= Tornel =

Current logo.

Logo used until 2008.

Tornel or Hulera Tornel is a Mexican enterprise and only surviving Mexican tire manufacturer in Mexico, dedicated to making tires and other automotive industry-related products. Founded in 1933 by Mexican businessman Armando Tornel, who in October 2006 entered the Worldwide Tire Industry Hall of Fame. Hulera Tornel is the top Latin American tire manufacturer, and one of the largest tire manufacturers currently active in the world.

==History==
Compañía Hulera Tornel is a Mexican tire manufacturer currently part of JK Tyre group of India.

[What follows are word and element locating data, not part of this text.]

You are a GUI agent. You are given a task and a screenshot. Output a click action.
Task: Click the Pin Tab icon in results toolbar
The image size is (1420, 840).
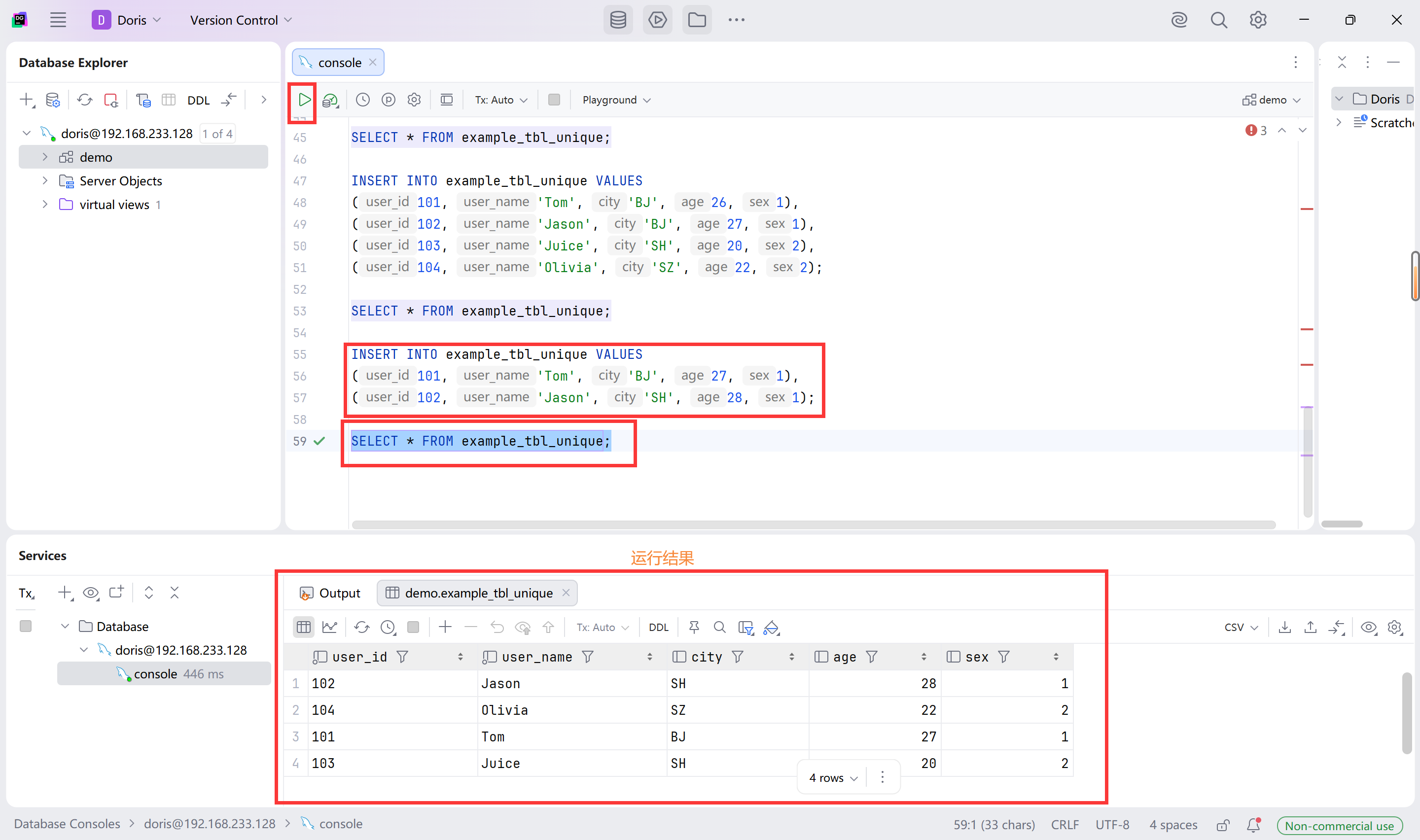pos(694,627)
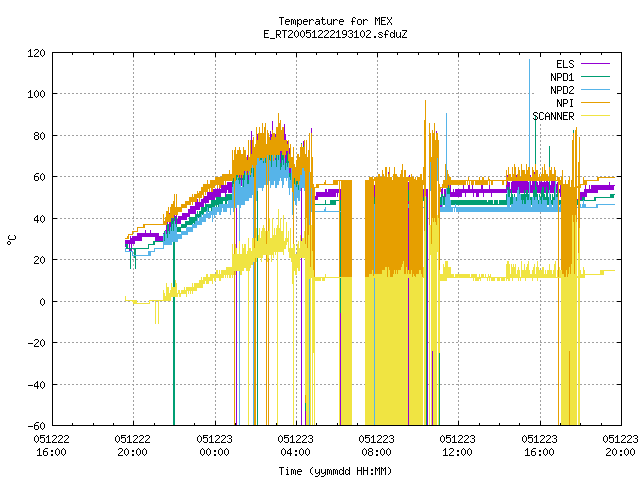Select the NPD1 legend label
This screenshot has width=640, height=480.
[x=562, y=77]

Compañía Hulera Tornel was originally founded by the Tornel family, one of the oldest families in Mexico, renown in the Mexican industry and society. The company was founded by Isauro Tornel Toriz and his eldest son, Armando Tornel Murillo, native from El Salto de Juanacatlán, Jalisco, Mexico. Armando entered the tire business when he was only 15 years old, while working as a tire seller at the same time he was studying in the night school of San Indelfonso in Mexico City. Years later, his father Mr. Isauro Tornel Toriz decided to send Armando to the United States, where he pursued a technical career in Tire Engineering at Smithers Laboratories, and rubber technology at Vanderbilt Laboratories, gaining technical and practical experience at Goodyear and Mohawk, both in Akron, Ohio. Upon Armando´s return to Mexico during 1933, he partnered with his father and his younger brothers Salvador and Raúl, and together they opened a tire-sale business with 27 employees, at a store located at Hidalgo Avenue number 91, in the historic downtown area of Mexico City.

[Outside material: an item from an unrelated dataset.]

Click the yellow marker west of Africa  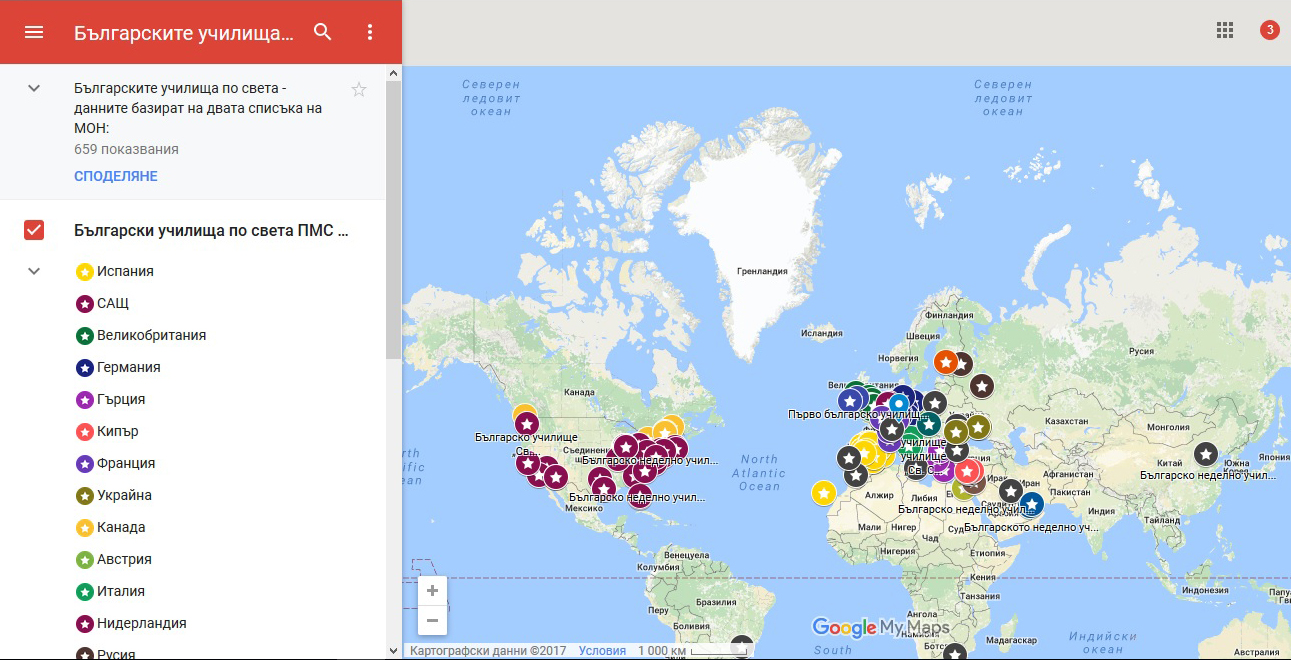pos(823,492)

In 1937, the Tornel family business was formalized via incorporation of Compañía Hulera El Centenario, company that manufactures and marketed at the time tires under the America and All States brands. In 1940 the Tornel family associated with Firestone through a joint venture, changing the name of the company to "Cía. Hulera Firestone Centenario". Some years later, the Tornel family decided to sell their stock to Firestone, and independently pursued continuity in the tire business on their own by incorporating the wholly owned Compañía Hulera Tornel (Tornel Rubber Company), manufacturing tires as well as rubber and supplies for tire repair.

Under Compañía Hulera Tornel, Armando assumed the position of Chair of the company’s board, while his brothers Raul and Salvador occupied other key positions as senior members of the company's Board of Directors until their deaths. In the 1950s Compañía Hulera Tornel entered other sectors and started manufacturing bicycle tubes and also devised new manufacturing techniques. In 1968 it expanded to manufacturing bicycle tires as well.

Compañía Hulera Tornel remained in the Tornel family for 4 generations.

===Development, consolidation and sale to the JK Group===
In the 1970s the company started to grow dramatically within the closed economy then existing in Mexico, and also began to compete with other national tire companies like General Popo, Euzkadi, and the oldest of all, Hercules. At this time Compañía Hulera Tornel began to launch most of its modern products such as the tire tubes manufactured with point technology and dabbled in making tires for trucks and buses.

The 1980s brought a crisis to the Mexican economy due to devaluations that caused the closing of Tornel's competitors: General Popo, Euzkadi and Hercules. When the company saw these closings, they paid attention and steered the business toward specializing in the retail vehicle and truck sales niche. This move allowed them to adapt and later thrive in the market. The closing of these competitor factories allowed Tornel free rein in the market but not for long since soon after competition began from foreign tire manufacturers which would turn out to be aggressive commercial rivals, such as Goodyear, Bridgestone, Michelin, Firestone, and BFGoodrich. However, despite the incursion of foreign companies, the market position and Tornel prestige was not diminished. After four generations of members of the Tornel family running the company, in 2008 Compañía Hulera Tornel was acquired by JK Tyre of India.

==Today==
In May 2008, Tornel was purchased by India-based JK Tyre for $68 million. JK Tyre is an Indian tyre manufacturer that is about the 23rd largest in the world. It intends to use Tornel as the base for its approach to the North American market taking advantage of the NAFTA, and is investing in molds to manufacture tires under both the Tornel and JK brands. Tornel has a total of three manufacturing facilities, all within the metropolitan area of Mexico City. Before the sale of the company, the Tornel family assisted to the ceremony in Las Vegas, Nevada where Armando Tornel was granted a place in the Tire Industry Association Hall of Fame in October 2006.